Troubleshooting macOS AI — Local AI on macOS (Chapter 14)

This chapter covers the most common failure modes in one place so you can diagnose fast.

Symptom: Model loads but runs at 1–3 tokens per second

Diagnosis: Check if Metal is active (Chapter 4). Check memory pressure: memory_pressure shows yellow or red. Check Activity Monitor GPU tab—likely under 5%. This combination means CPU fallback due to memory constraints or Metal not loaded.

Fix: Reduce context window size. Switch to a smaller quantization (Q5_K_M instead of Q8_0). Use a smaller model. Close other applications.

Symptom: "Metal not found" error in llama.cpp

Diagnosis: The binary was compiled without Metal support. This happens when you download a pre-built binary from GitHub releases that was not compiled on macOS with Metal flags.

Fix: Build llama.cpp from source with CMAKE_ARGS="-DGGML_METAL=ON" or use an Ollama model which bundles a Metal-compatible binary.

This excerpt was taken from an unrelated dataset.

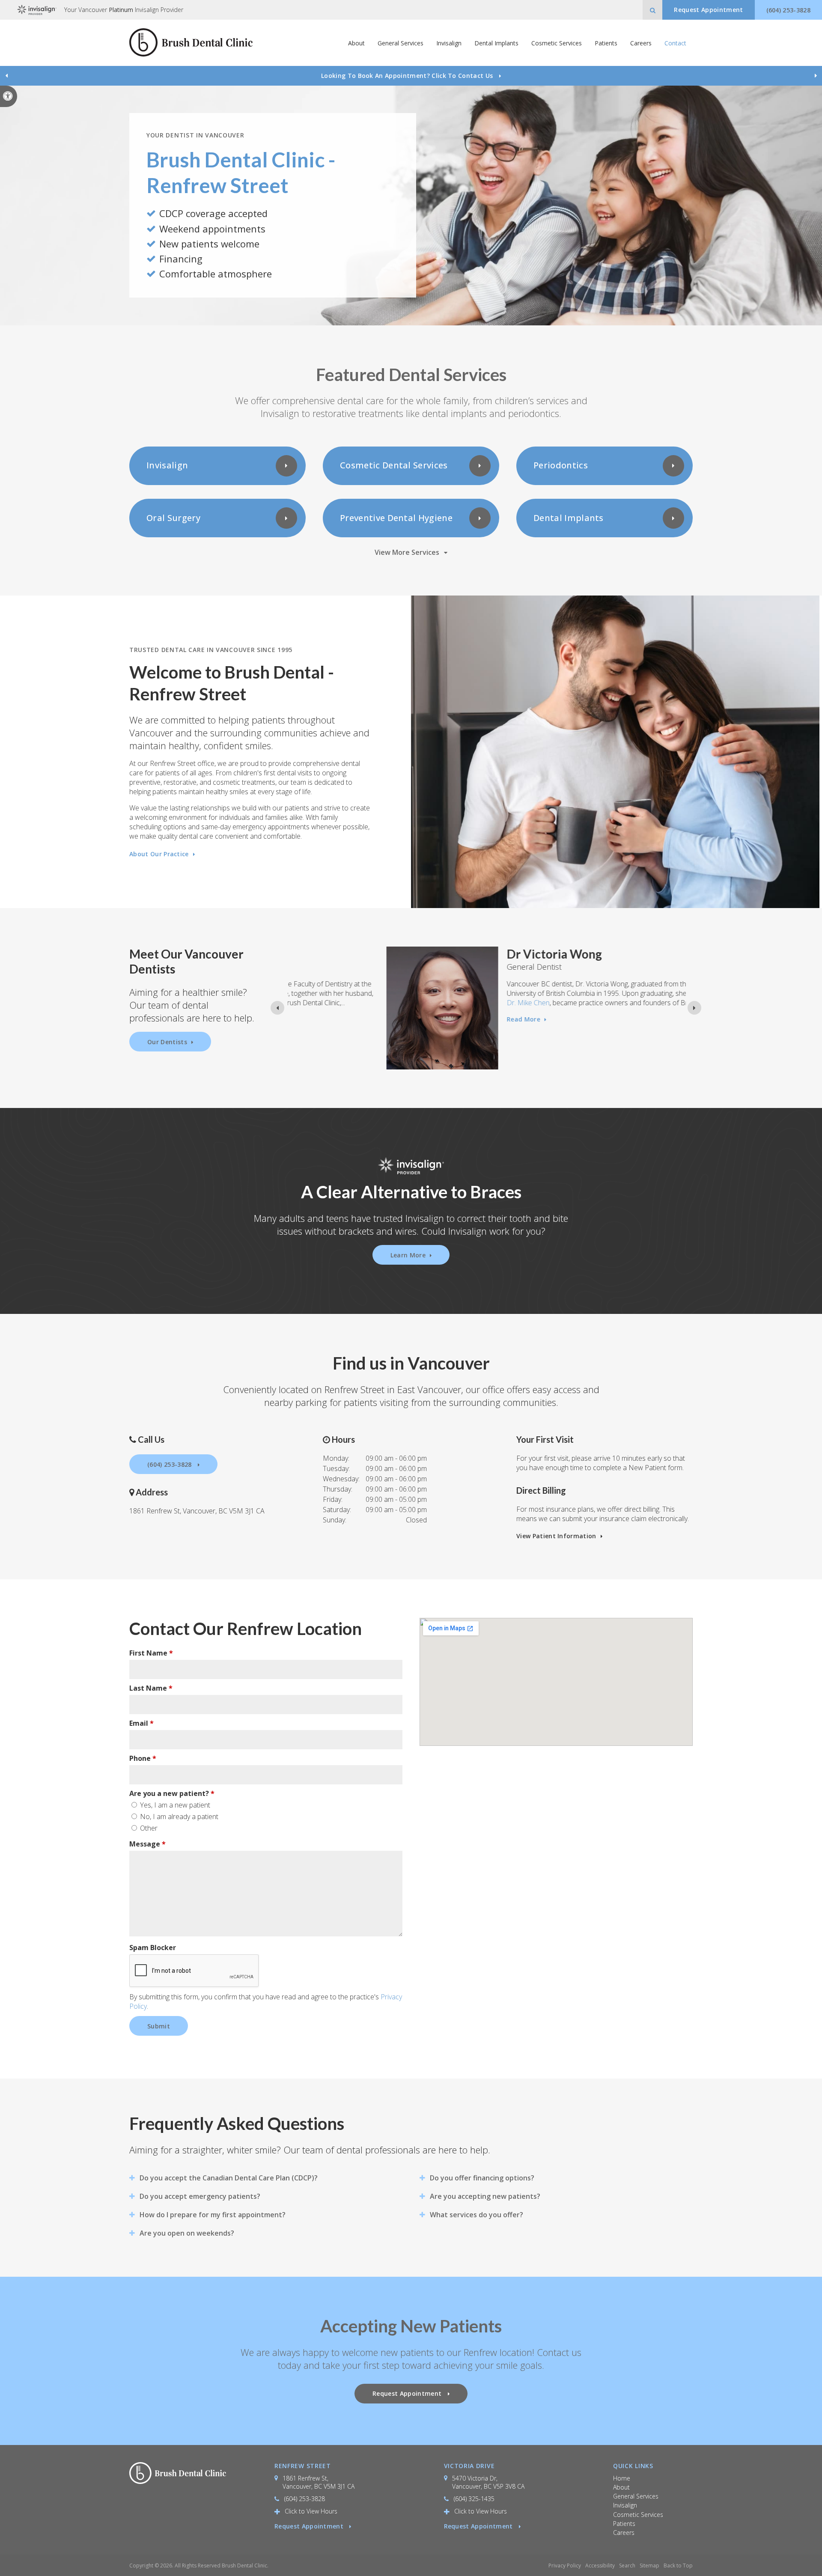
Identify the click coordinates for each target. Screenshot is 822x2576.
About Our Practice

Symptom: Ollama runs in CLI but API returns connection refused

Diagnosis: Ollama CLI and Ollama server are separate processes. The CLI works without the server (it starts a subprocess). The API requires the server.

Fix: ollama serve in a dedicated terminal tab, then make API calls.

Symptom: Model file downloads successfully but fails to load

Diagnosis: Corrupted download, incomplete file, or wrong quantization for your hardware.

Fix:

# Verify file size
ls -lh ~/.ollama/models/blobs/*

# Remove and re-download
rm ~/.ollama/models/blobs/<problematic-hash>
ollama pull <model-name>

Symptom: MLX process killed with no error message

Diagnosis: OS killed the process due to out-of-memory. MLX does not produce a Python exception—it gets SIGKILL'd by the kernel.

Fix: Use a smaller model or reduce batch size. Check log show --predicate 'eventMessage contains "Killed"' --last 5m for kernel OOM logs.

Symptom: High CPU usage but model is not responding

Diagnosis: Model is in a swapping state—memory pressure forced it to disk.

Fix: Reduce model size or context. Check swapusage in Activity Monitor's Memory tab.